A characterization test makes exactly one promise: "the observed behavior on this input is the same as it was when I captured it." It says nothing about correctness, completeness, or intent. Senior judgment begins with taking that statement literally and reasoning about its consequences.

Three properties follow directly:

  • It is a difference detector, not a correctness oracle. Green means "no observable change," not "right." A suite of 400 green characterization tests over a fraud-detection module tells you the module behaves as it did yesterday — and yesterday it may have approved every fraudulent transaction.
  • Its value is asymmetric in time. The suite is most valuable during a refactoring window and decays afterward. Once the code is clean and has proper specification tests, many characterization tests become redundant noise that pins implementation details nobody should care about.
  • It encodes no rationale. Unlike a specification test named rejects_orders_over_credit_limit, a characterization test named characterize_case_47 carries no explanation of why the value is what it is. The "why" lives only in your head and, if you are disciplined, in a comment.

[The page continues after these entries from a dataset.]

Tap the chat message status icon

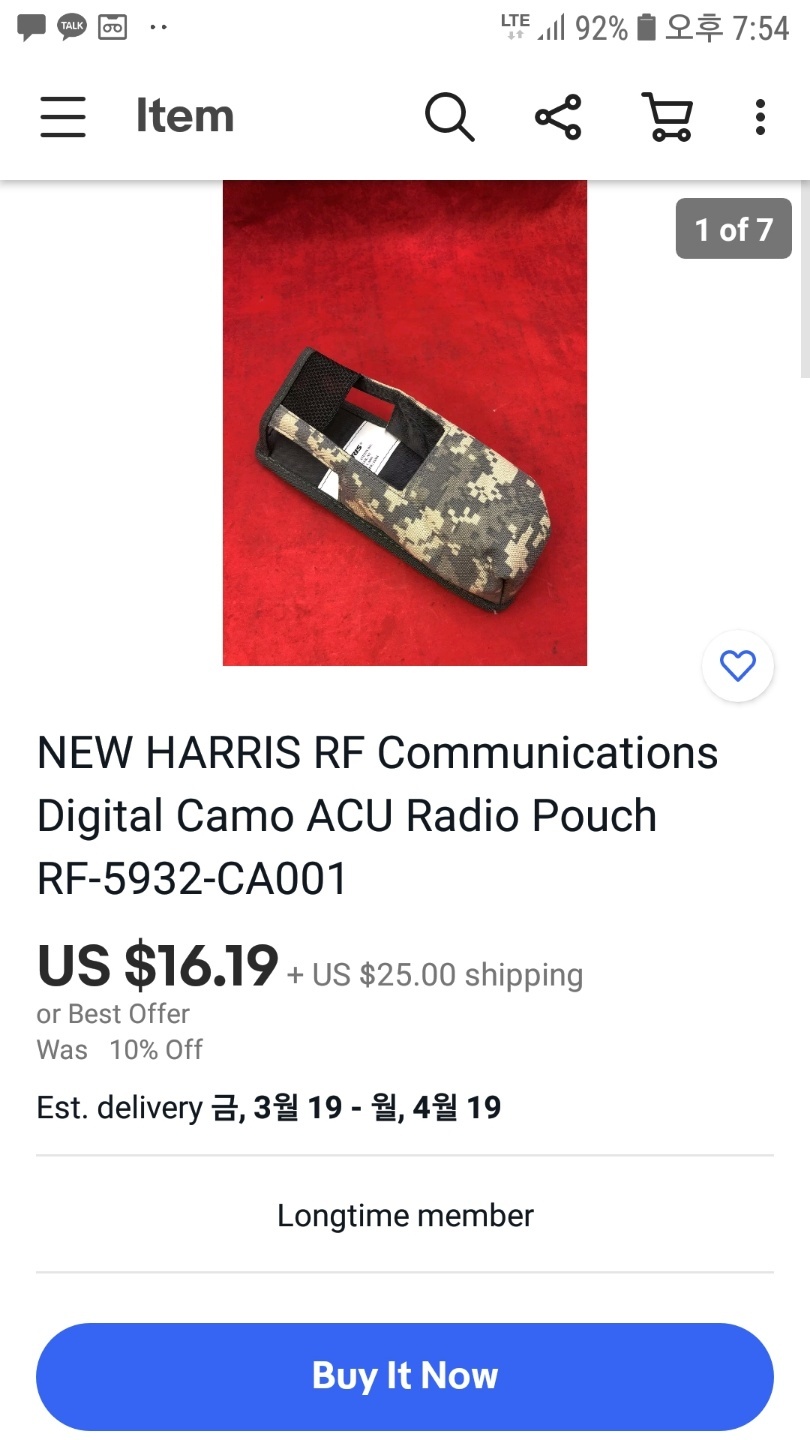click(31, 27)
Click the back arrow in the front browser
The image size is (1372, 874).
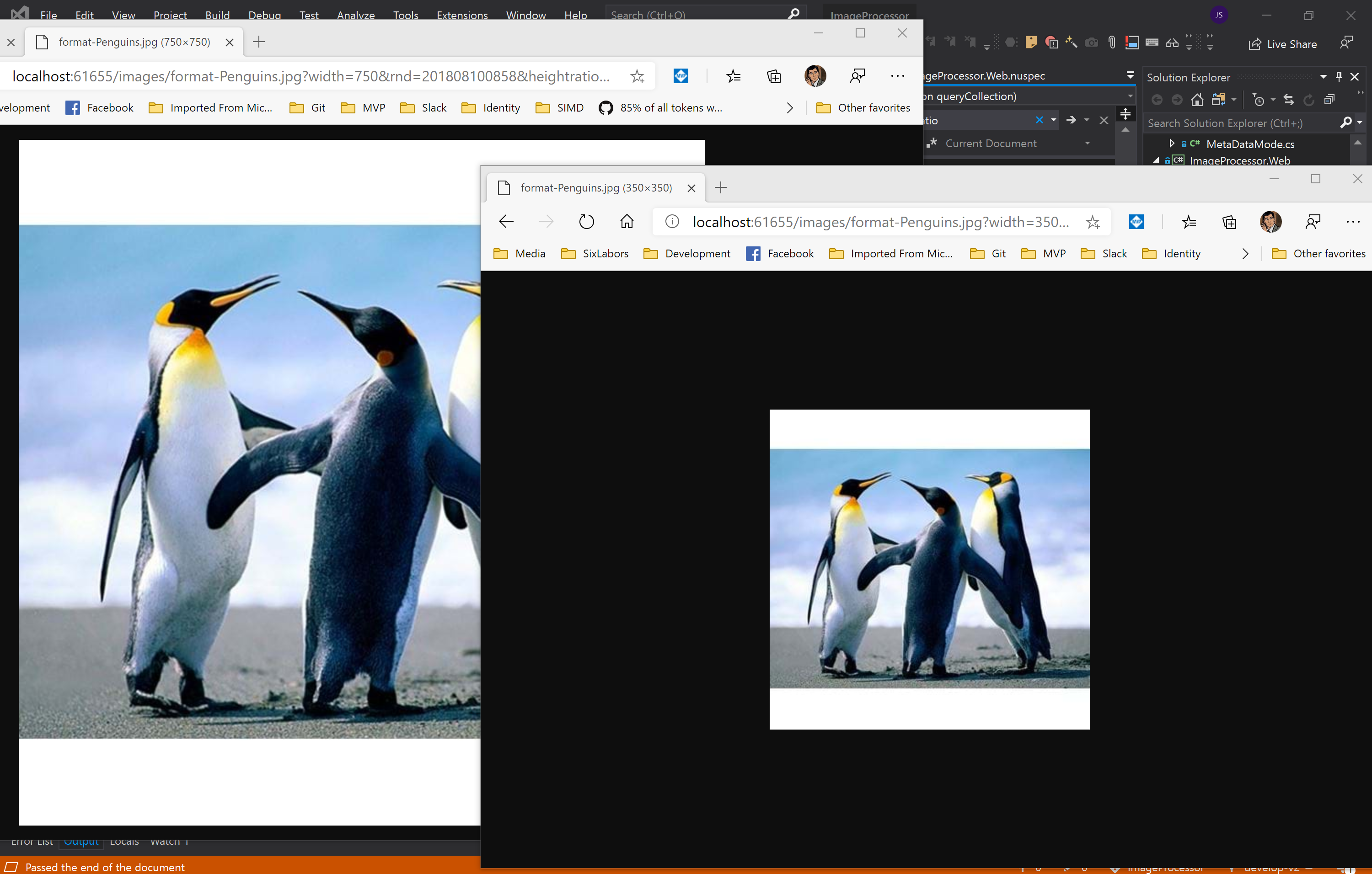506,222
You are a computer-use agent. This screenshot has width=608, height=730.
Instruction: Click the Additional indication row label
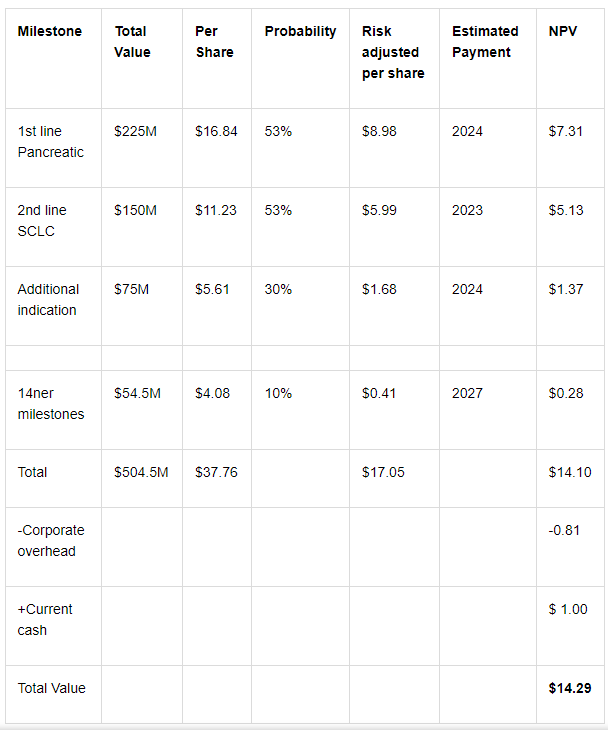coord(48,300)
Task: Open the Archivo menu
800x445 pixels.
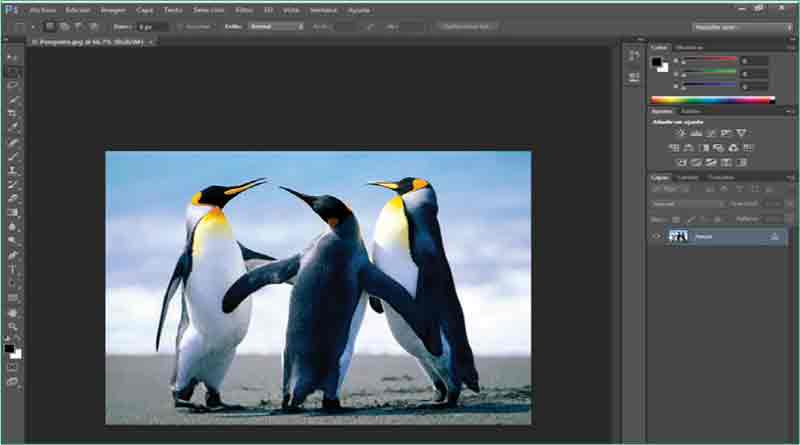Action: 42,9
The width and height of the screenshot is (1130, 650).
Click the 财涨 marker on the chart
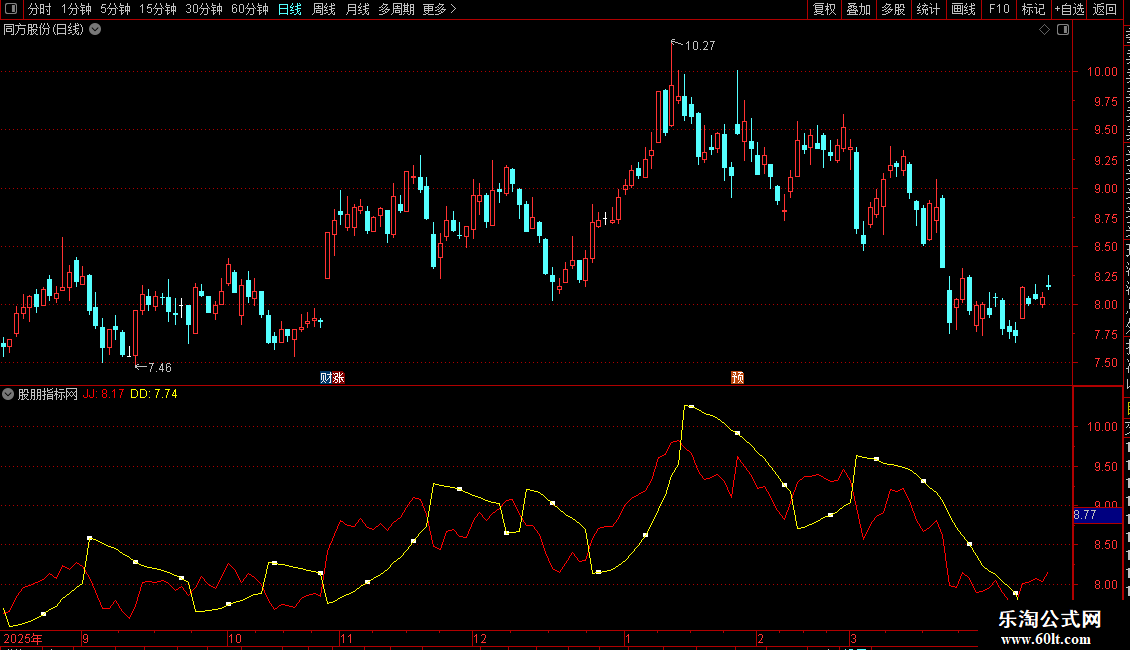point(332,378)
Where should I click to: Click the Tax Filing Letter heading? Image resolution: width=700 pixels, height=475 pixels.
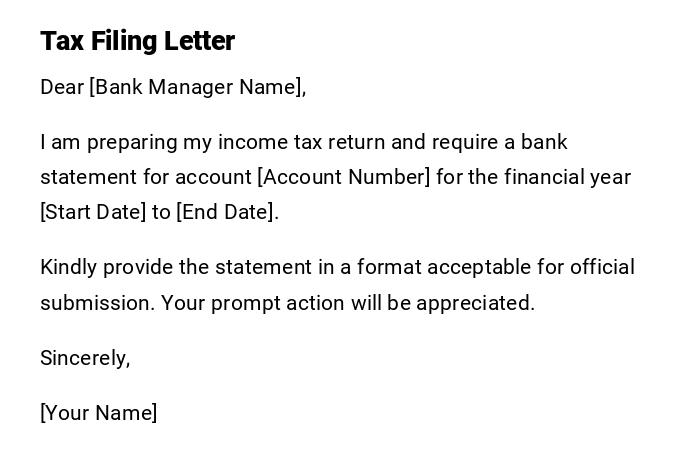pyautogui.click(x=137, y=41)
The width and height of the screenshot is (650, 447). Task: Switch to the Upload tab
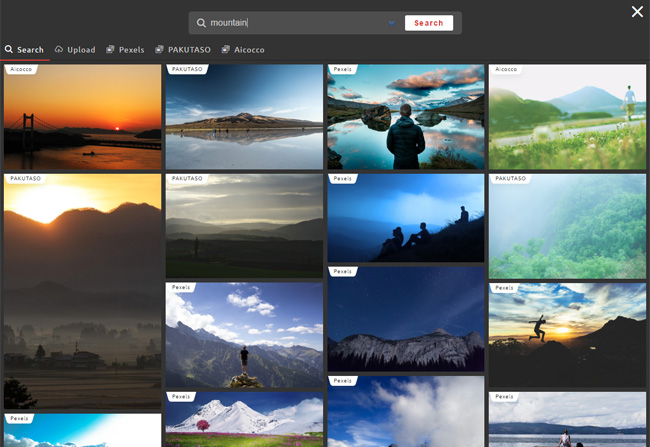coord(75,50)
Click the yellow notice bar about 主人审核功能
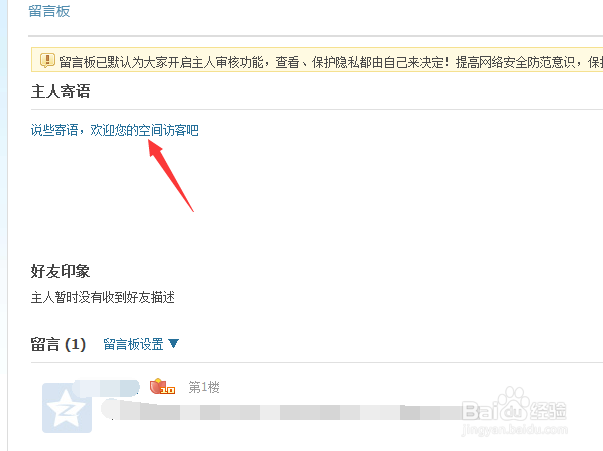This screenshot has width=603, height=451. 317,60
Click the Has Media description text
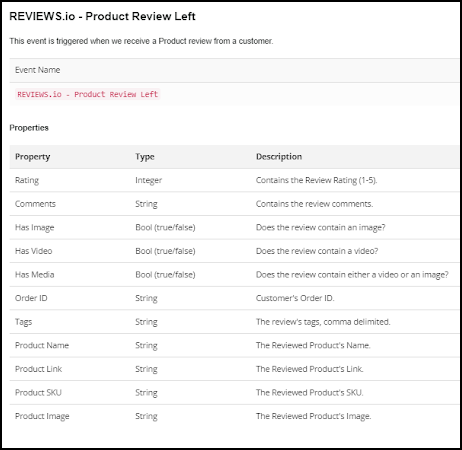 coord(352,275)
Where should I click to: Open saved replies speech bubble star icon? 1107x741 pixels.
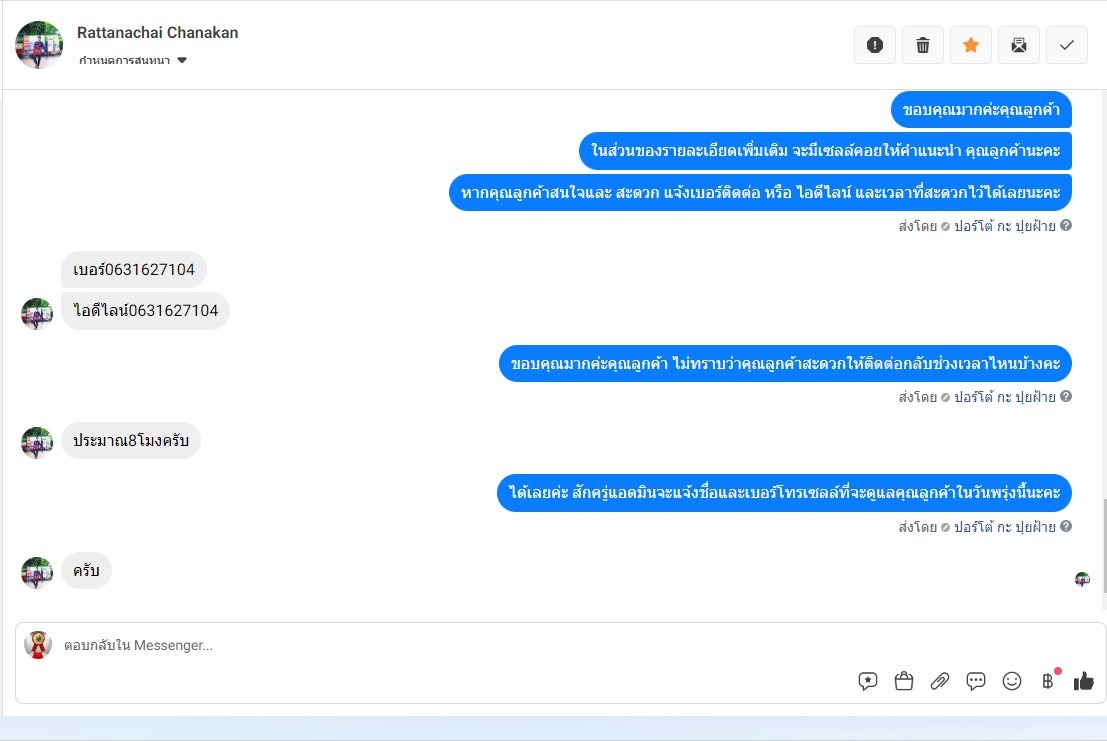[868, 681]
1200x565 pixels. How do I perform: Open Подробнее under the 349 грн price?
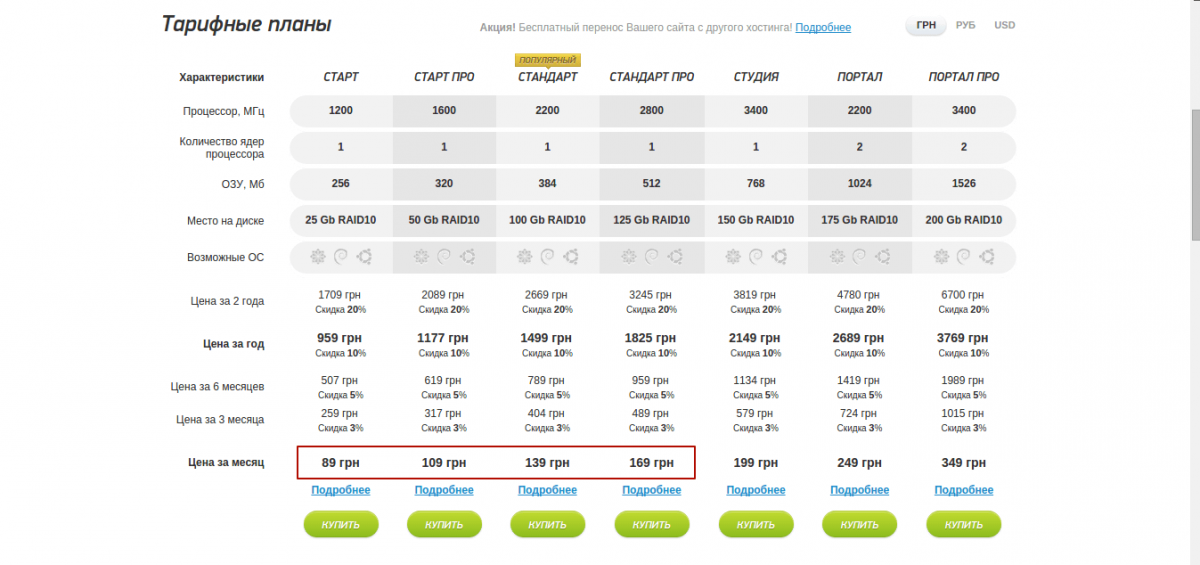tap(964, 490)
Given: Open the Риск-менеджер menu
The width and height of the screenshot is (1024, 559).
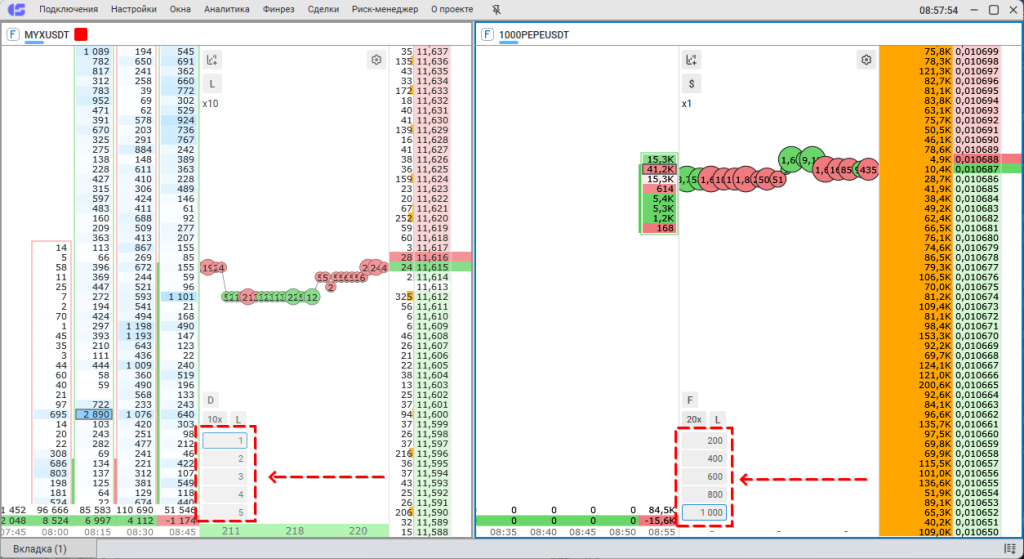Looking at the screenshot, I should pyautogui.click(x=385, y=9).
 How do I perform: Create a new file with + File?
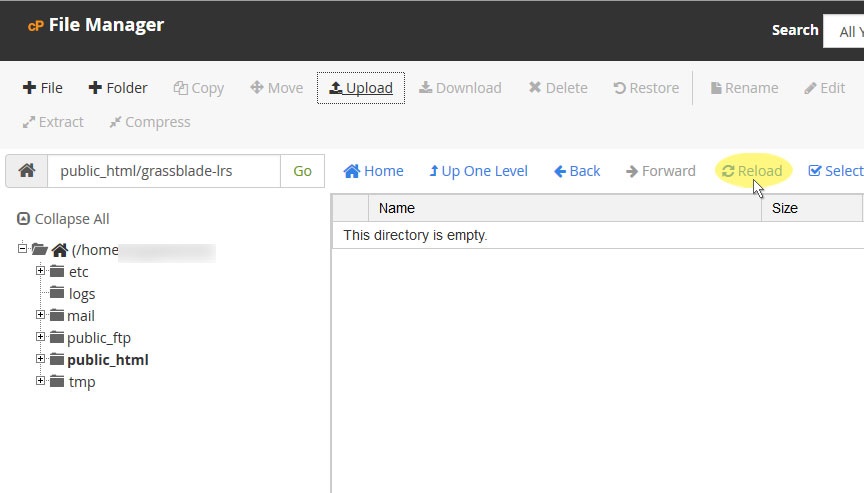pyautogui.click(x=43, y=88)
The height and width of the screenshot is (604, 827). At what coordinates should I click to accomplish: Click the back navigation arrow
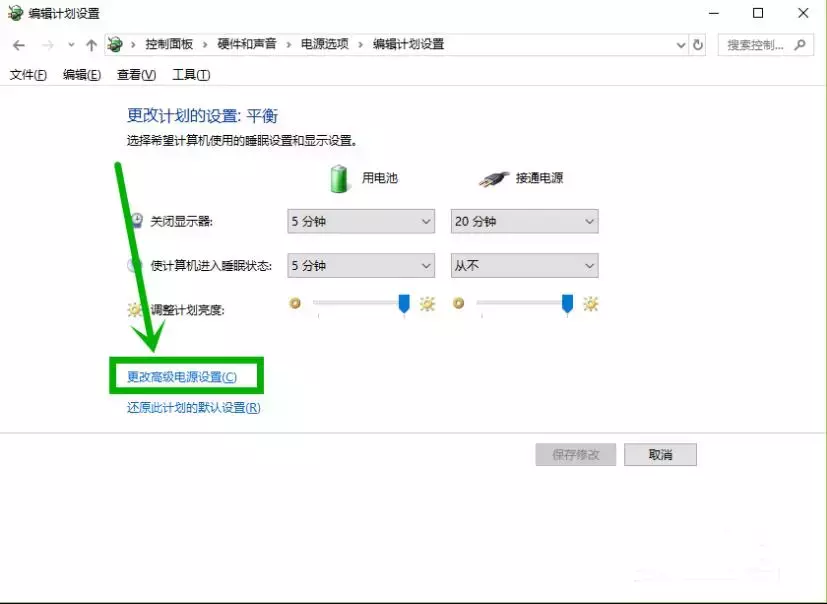point(17,44)
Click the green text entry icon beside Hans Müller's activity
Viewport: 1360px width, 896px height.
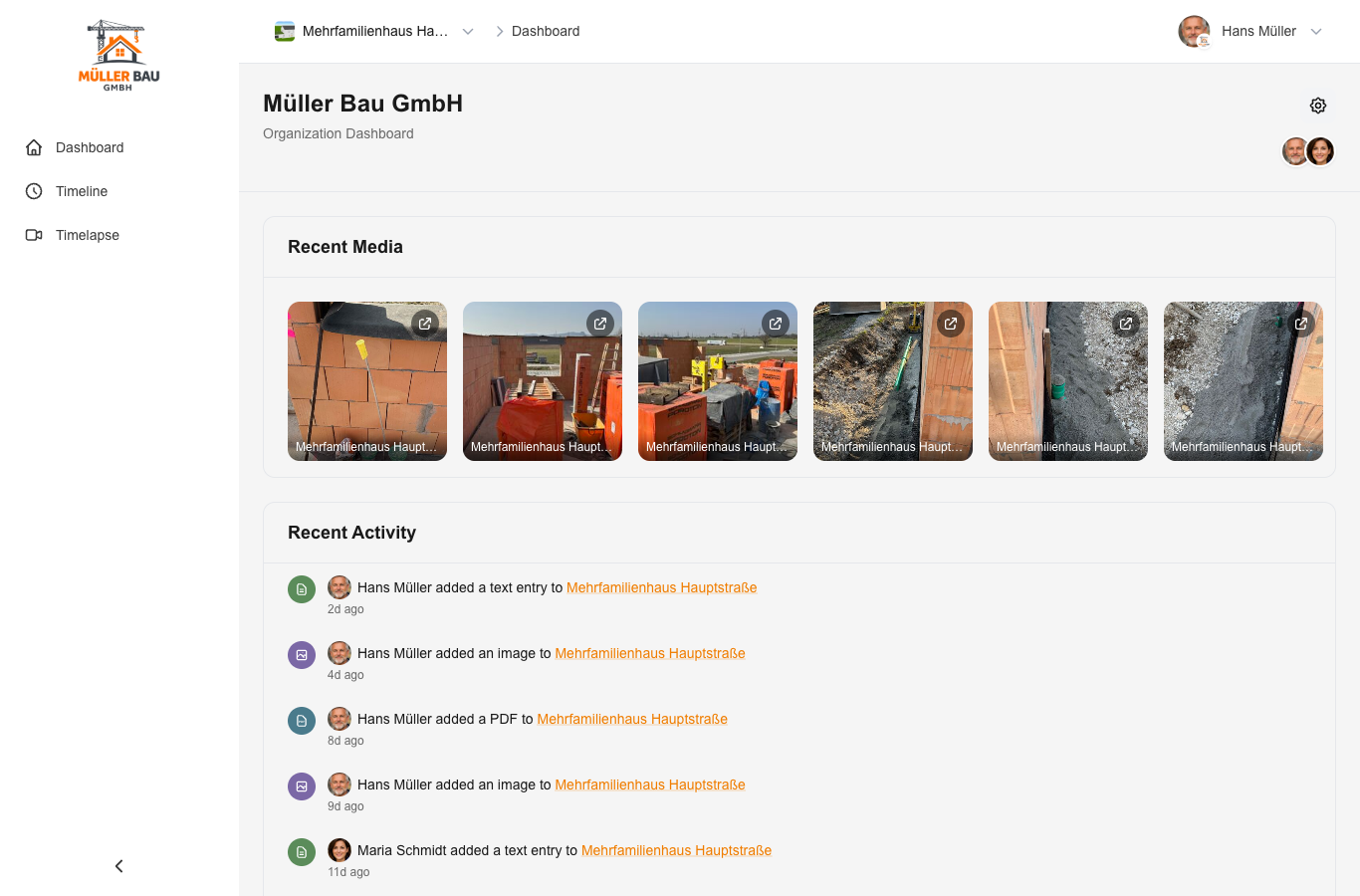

Key idea: A characterization test is a regression tripwire, not a judge. Treat its green as "unchanged," never as "correct," and most senior-level mistakes with this tool disappear.


The pinned-bug dilemma

At the junior level, "pin the bug on purpose" sounded simple. At scale it becomes a genuine engineering judgment with real downside risk.

Consider a legacy module with hundreds of pinned behaviors, generated largely via golden masters over thousands of inputs. Some unknown fraction of those pinned values are bugs — wrong outputs that the original code happened to produce. By characterizing, you have just made every one of those bugs harder to fix, because now any fix trips a test and looks like a regression.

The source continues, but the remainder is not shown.